> [Documento fuente]
+---+
Columna


Jaime Fandiño y la impronta de los afectos

HENRY VERGARA SAGBINI

28 de diciembre de 2020 12:00 AM

Haber conocido a Jaime Fandiño Franky constituye una de las experiencias más enriquecedoras de mi vida. Este incansable adolescente, nacido en Guasca (Cundinamarca), se considera a sí mismo, más cartagenero que el Castillo San Felipe de Barajas.

Médico de la Universidad Nacional, neurocirujano de la Universidad de Estocolmo (Suecia), se trasladó a Chile buscando un modelo organizacional que garantizara a los colombianos con epilepsia un tratamiento integral y humanitario. De ahí nació, el 7 de febrero de 1963 la Liga Colombiana contra la Epilepsia y germinó la Fundación Instituto de Rehabilitación de las Personas con Epilepsia (FIRE). Hoy existen treinta capítulos en Colombia y la Ley 1414 del 11 noviembre de 2010, redactada con sus neuronas, sueños y cojones, garantiza una atención integral a sus pacientes, labor filantrópica casi imposible de creer en medio de la avaricia que convirtió a la salud en vulgar mercancía.

A este docente de altísimos quilates se le debe también el servicio neuro-quirúrgico y posgrado de Neurocirugía de la Universidad de Cartagena. Defensor de los Derechos Humanos, Fandiño combina magistralmente la ciencia y la conciencia. En una ocasión, mientras evaluábamos a un niño de tres años con severas crisis convulsivas, al preguntarle a la madre sobre el embarazo, respondió con dureza que no era su hijo, era adoptado.
+---+
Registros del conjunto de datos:
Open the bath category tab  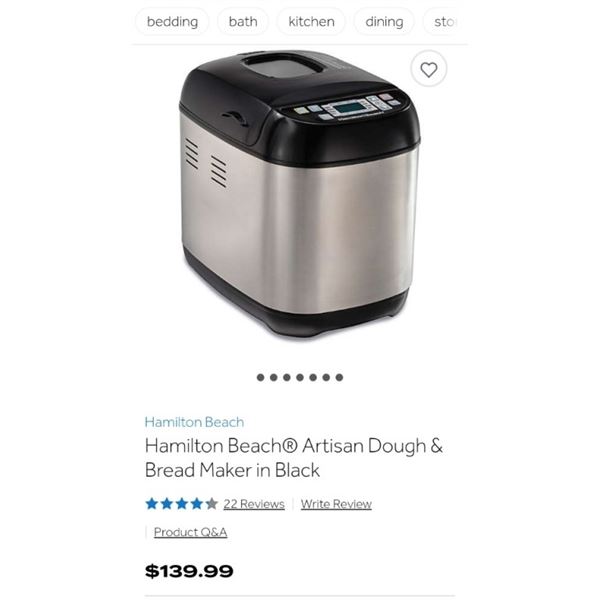243,21
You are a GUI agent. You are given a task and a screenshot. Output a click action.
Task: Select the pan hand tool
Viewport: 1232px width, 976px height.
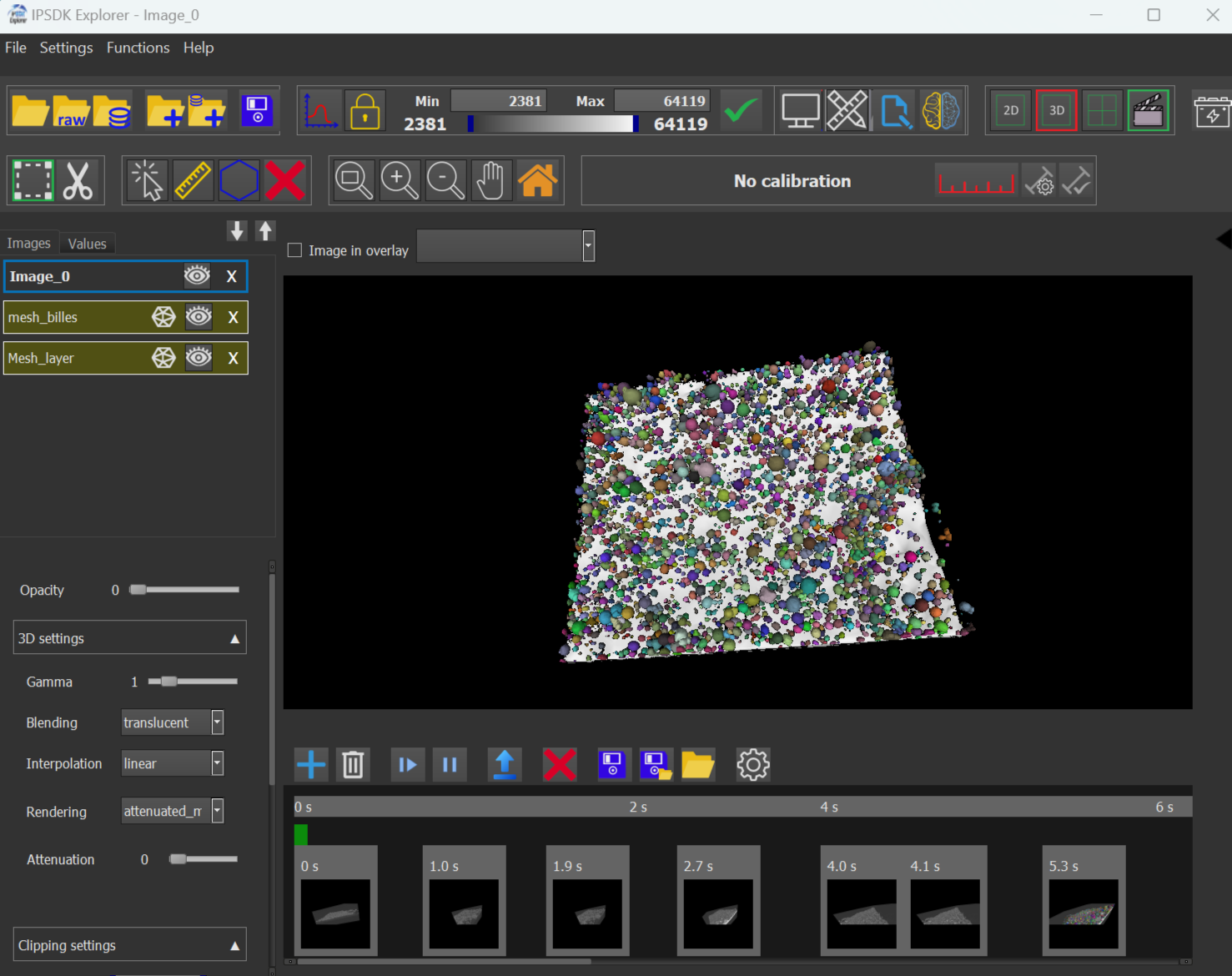[491, 181]
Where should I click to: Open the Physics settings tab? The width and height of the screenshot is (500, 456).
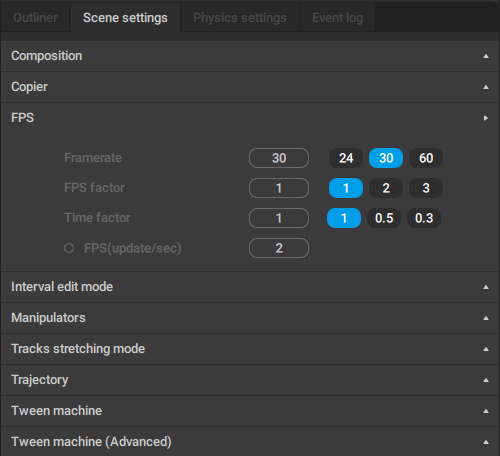tap(240, 18)
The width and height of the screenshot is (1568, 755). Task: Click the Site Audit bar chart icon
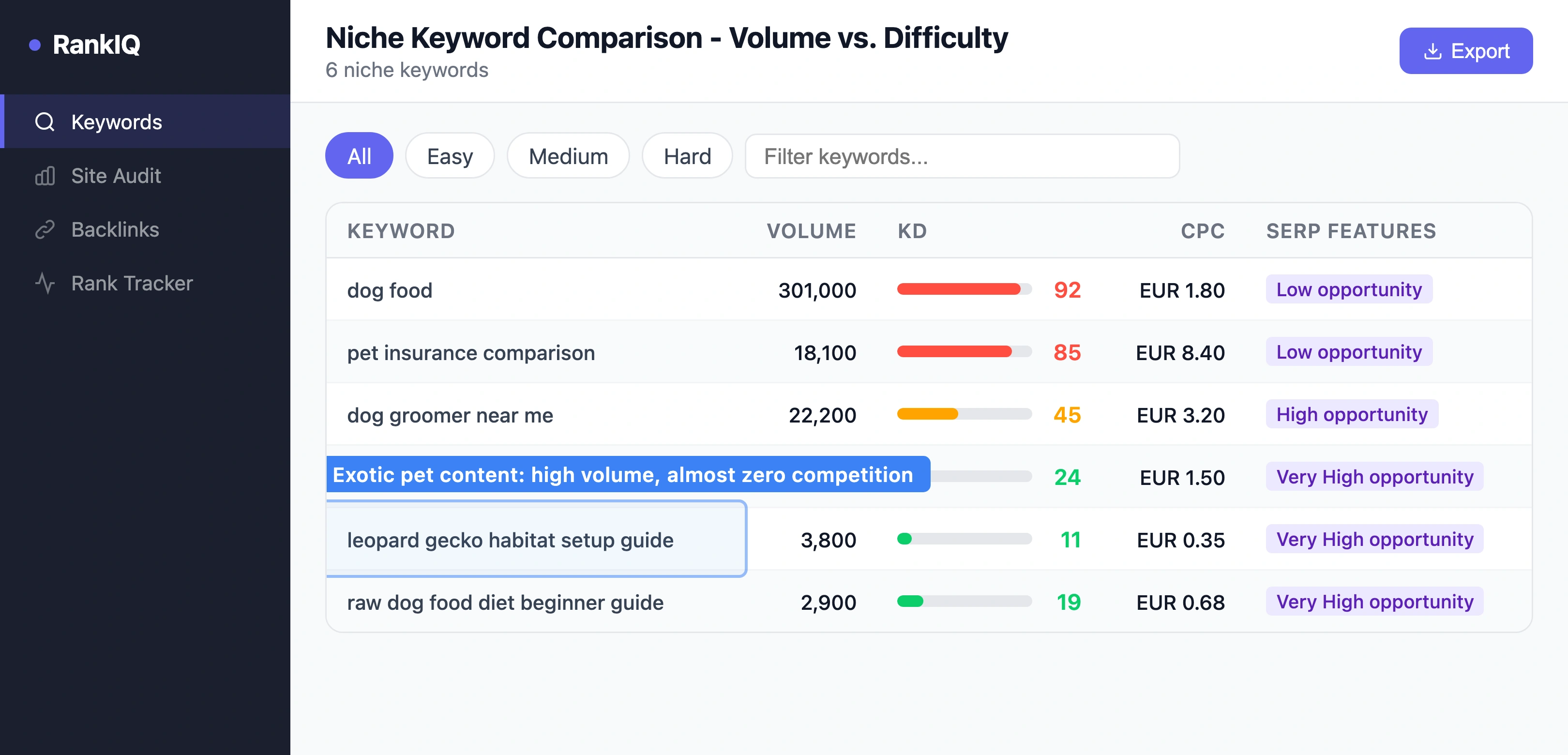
+---+
> [Tareas]
A) Resume en dos oraciones la columna sobre Jaime Fandiño.
B) Continúa la columna sobre Jaime Fandiño a partir de su última oración.

> [Respuestas esperadas]
A) Jaime Fandiño Franky, nacido en Guasca, médico de la Universidad Nacional y neurocirujano de la Universidad de Estocolmo, se trasladó a Chile en busca de un modelo organizacional que garantizara a los colombianos con epilepsia un tratamiento integral y humanitario. De ahí nacieron en 1963 la Liga Colombiana contra la Epilepsia y la fundación FIRE, con treinta capítulos hoy en Colombia, y a él también se le deben el servicio neuroquirúrgico y el posgrado de Neurocirugía de la Universidad de Cartagena.

B)
“Este angelito –le dijo– es hijo de tus afectos, el amor es la medicina más poderosa”, y contó la historia de un famoso neurocirujano:

Mientras se especializaba en Nueva York, la esposa del doctor parió a Samuel, su primogénito, en una congestionada clínica de maternidad, justo una semana antes de regresar a Bogotá graduado de neurocirujano. A las carreras legalizaron los documentos de migración, pero al llegar los abuelos notaron que el recién nacido no se parecía a nadie de la familia: sus padres eran blancos y lampiños; Samuel, velludo y trigueñito. Llamaron a la clínica confirmando el involuntario cambiazo, iniciando los larguísimos trámites de la repatriación.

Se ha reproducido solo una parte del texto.